The finding of complete clearance using VMAT on the back at four weeks followed by recurrence at eight weeks is surprising. VMAT probably gives a more homogeneous and conformal dose than SXRT, especially over larger fields, and therefore it would be expected to be more efficacious. The observed difference in clearance may be due to the relative biological effectiveness (RBE) of the two modalities, which is thought to average around 1.2 for kilovoltage x-rays compared to 1.0 for MV photons.28 This difference in efficacy is because MV primarily deposits energy in tissue by the Compton effect, whereas kV does so by a photoelectric effect. The latter more readily deposits energy in tissue, thus giving more cell kill per Gy.16

This effectiveness is also a function of linear energy transfer (LET). According to Fowler17 in 1981, LET (and RBE) is higher for 250 kVp photons compared with megavoltage photons and electrons. In 2010, Hansen et al18 reported that the RBE of orthovoltage X-rays is 10–15% higher than the RBE of MV, and advised a dose increase of 10–15% when using MV compared to orthovoltage doses. The dose of 20 Gy with SXRT may have been just enough to clear the plaques, but not so with VMAT. Unfortunately, no in-vivo dosimetry was carried out to verify the prescribed dose for any of the treatments which was a substantial oversight.

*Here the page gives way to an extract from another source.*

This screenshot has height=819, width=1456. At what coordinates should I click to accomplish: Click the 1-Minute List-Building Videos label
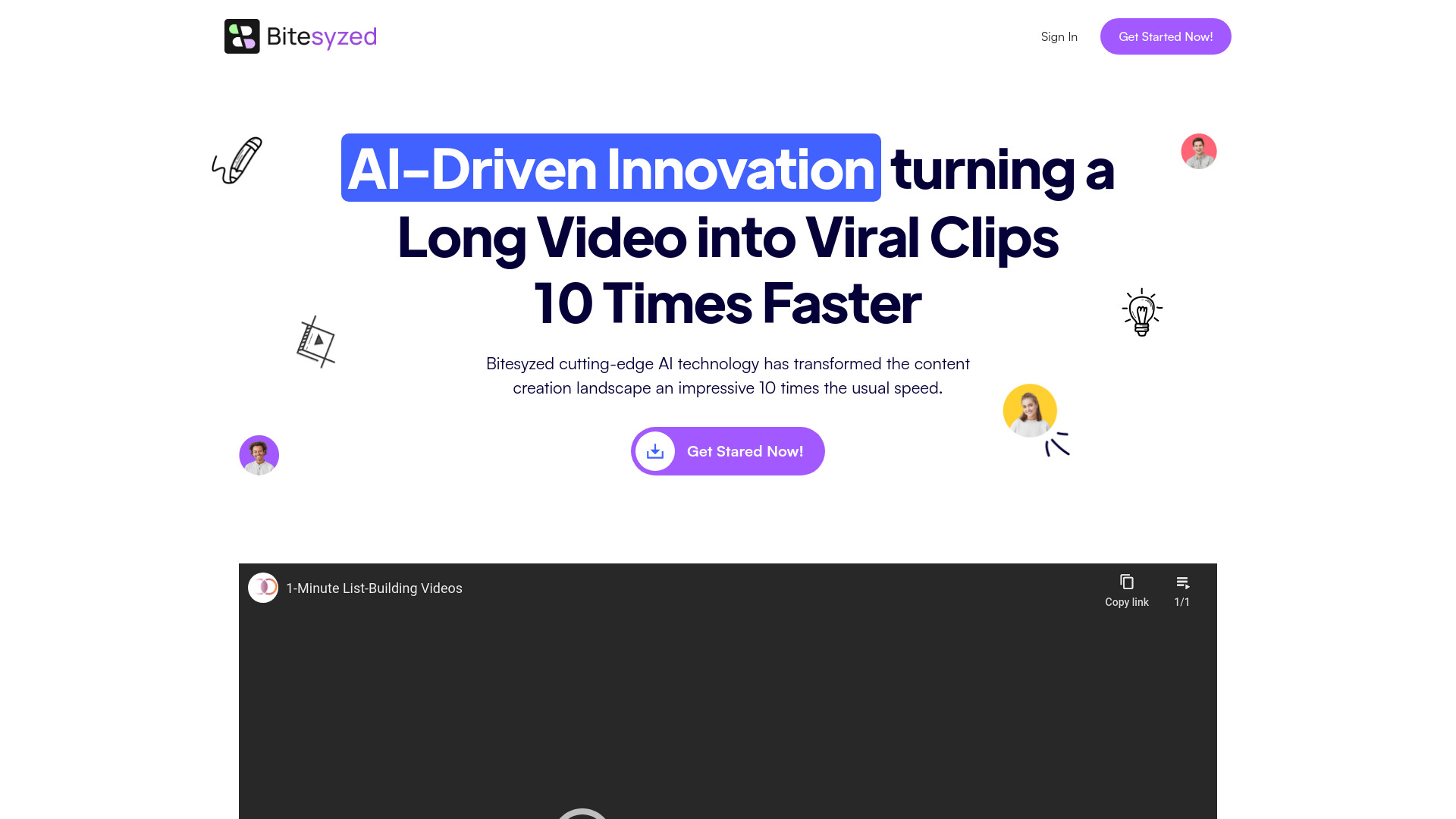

Another explanation for these findings is that skin may have different radiation sensitivities depending upon its location on the body. This may be related to the amount of chronic sun exposure. The phenomenon of increased radiation sensitivity in skin with chronic sun exposure has been noted when using VMAT for extensive skin field cancerisation. Areas with more chronic sun exposure, for example the scalp, appear to be more radiation sensitive.29

Whatever the cause, it seems that 20Gy in 10 fractions as administered in this case report was very close to the minimum dose required to induce a complete response in recalcitrant psoriatic plaques. The main finding of this case report therefore is that the RT dose needed for complete recalcitrant plaque clearance may be higher than traditionally thought in previous studies, and perhaps even higher than that used in this case report. We suggest that any study of RT for local control of psoriasis should begin with a dose of at least at 20Gy. The treatment modality used should also have adequate penetration to cover all the epidermis, preferably with a homogenous and conformal dose. This is particularly so in psoriasis where the epidermis can be quite thickened.  

Conclusion

In the treatment of seven areas of psoriasis in an older fit male, we administered superficial radiation therapy (SXRT; 6 areas) or volumetric modulated arc therapy (VMAT; 1 area) at the same prescribed. At six months post treatment, four scalp areas had a continuing complete response (CR) and both elbow areas had a continuing partial response (PR). A seventh area treated with VMAT achieved a CR at four weeks but at eight weeks there was some infield recurrence. Although the reason for this difference in efficacy is unknown, we propose that it may be due to a lower disease burden, kilovoltage backscatter from bone giving a higher relative dose, a difference in oxygenation or chronic sun exposure of tissues, or a difference in the relative biological effectiveness between SXRT and MV photons. We recommend that future studies of radiotherapy as a treatment for psoriasis start with 20 Gray in 10 fractions using a modality that can penetrate the whole and quite thickened epidermis in this setting.  

Acknowledgments

The authors wish to thank the patient involved for consenting to have his clinical details and photos used. The authors also thank Aileen Eiszele of A&L Medical Communications for editing the manuscript and for overseeing the journal submission process. Recognition and thanks should also be extended to the ever-innovative GenesisCare radiotherapy department at the Mater Hospital, Sydney, Australia. Finally, the authors would like to thank Xstahl Ltd (UK) for funding the medical writer and the cost of open access publication.

Conflicts of interest

The authors have no conflicts of interest to declare.